Alan S. Crandall, MD, provided a sampling of cases to demonstrate the complexities encountered when performing cataract surgery in glaucoma patients and strategies for achieving successful outcomes.
“Considering the number of combination cases we perform, I have always felt that glaucoma surgeons should also be the best cataract surgeons,” said Dr. Crandall, professor and senior vice chairman of ophthalmology and visual sciences, and director of glaucoma and cataract at the John A. Moran Eye Center, University of Utah, Salt Lake City.

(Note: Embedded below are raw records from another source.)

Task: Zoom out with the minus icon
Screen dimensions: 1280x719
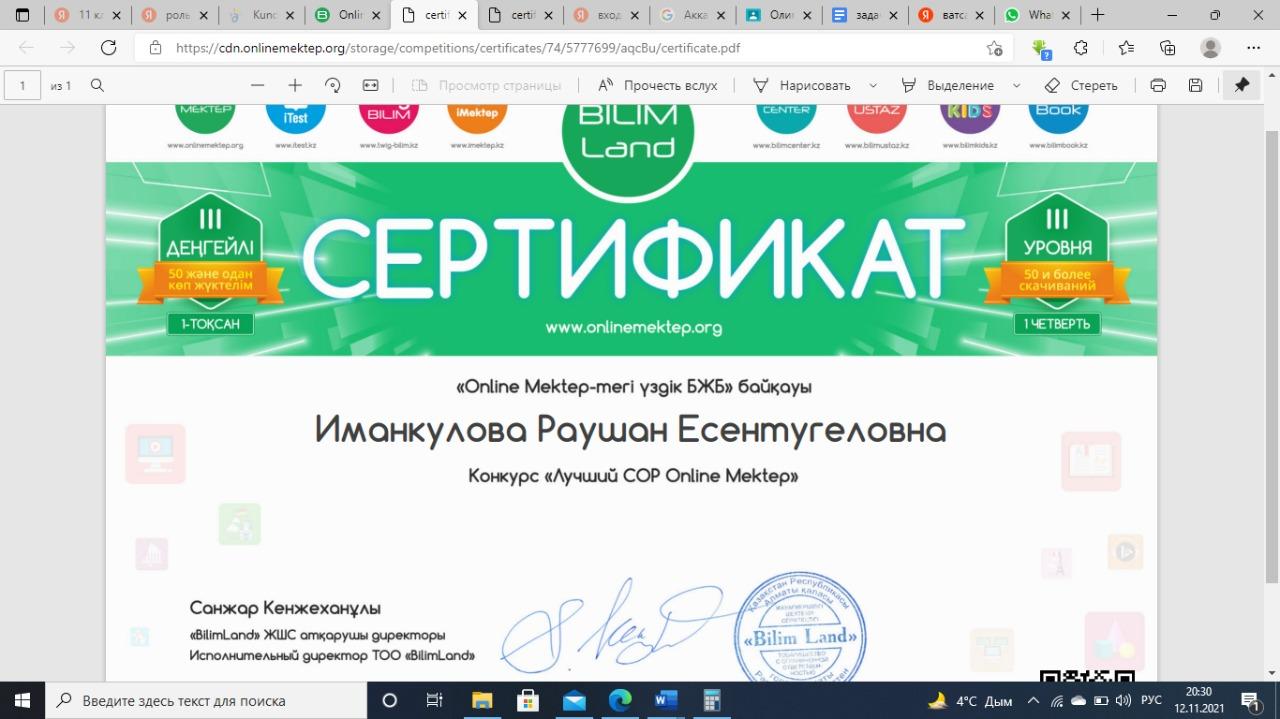Action: pyautogui.click(x=257, y=86)
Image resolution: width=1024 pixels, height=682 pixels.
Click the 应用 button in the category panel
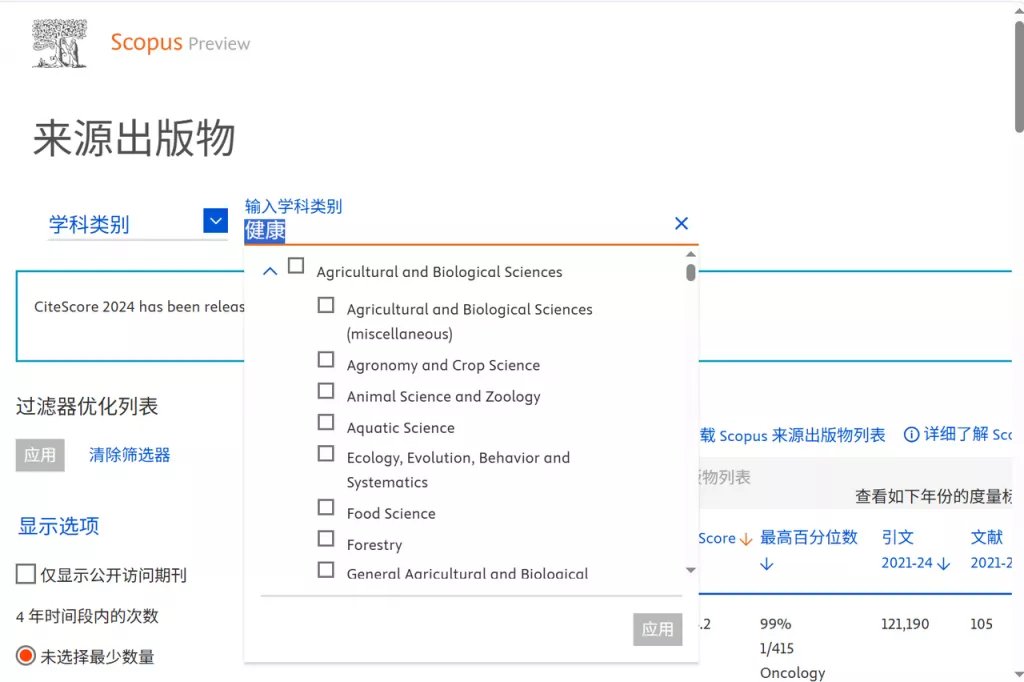click(x=657, y=630)
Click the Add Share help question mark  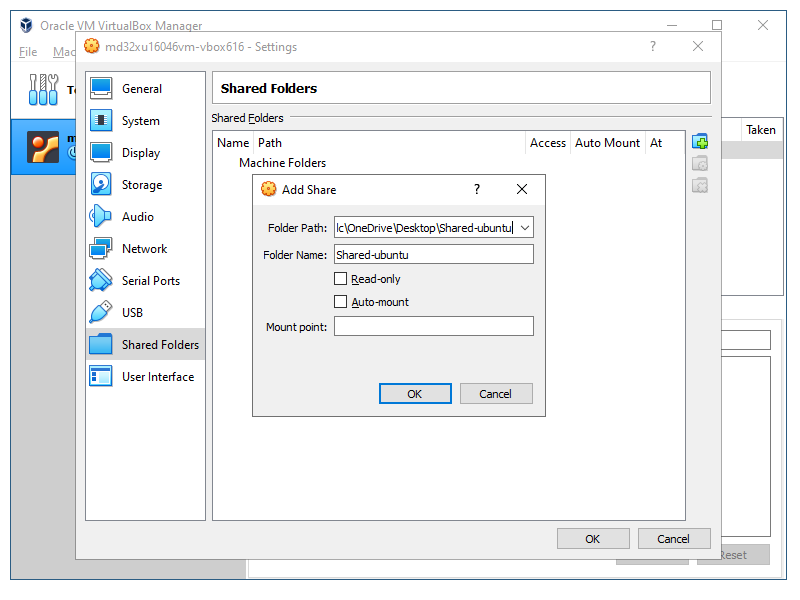(476, 189)
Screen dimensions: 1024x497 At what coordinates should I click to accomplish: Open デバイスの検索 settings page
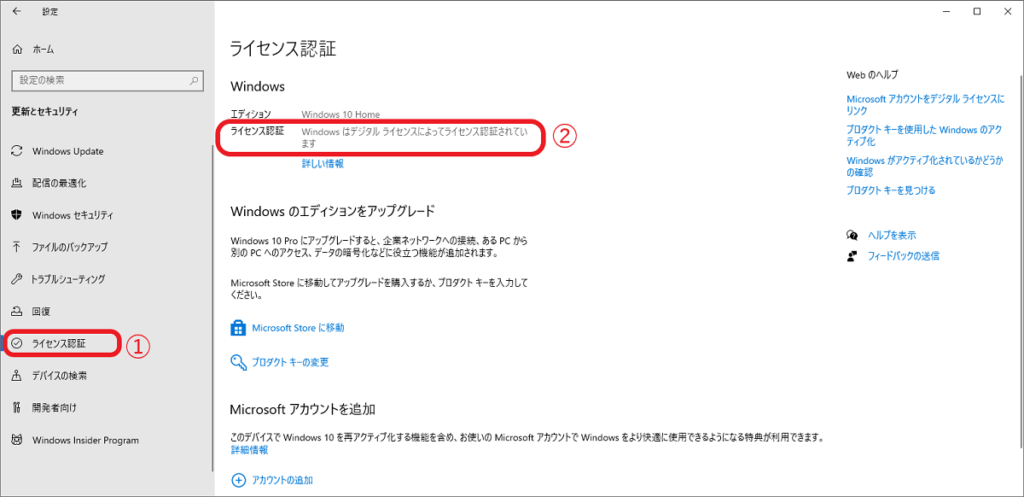click(59, 375)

Videos from cases with pseudoexfoliation and traumatic glaucoma highlighted the potential for encountering eyes with weak, loose, and missing zonules. In eyes with traumatic glaucoma, Dr. Crandall cautioned that the extent of the zonular dialysis is probably much greater than what is initially perceived.
“In eyes with trauma, the area of zonular dialysis is probably doubled or tripled,” Dr. Crandall said. “If you see 100 degrees of dialysis, you can expect at least 2 clock hours of additional involvement on the other side.”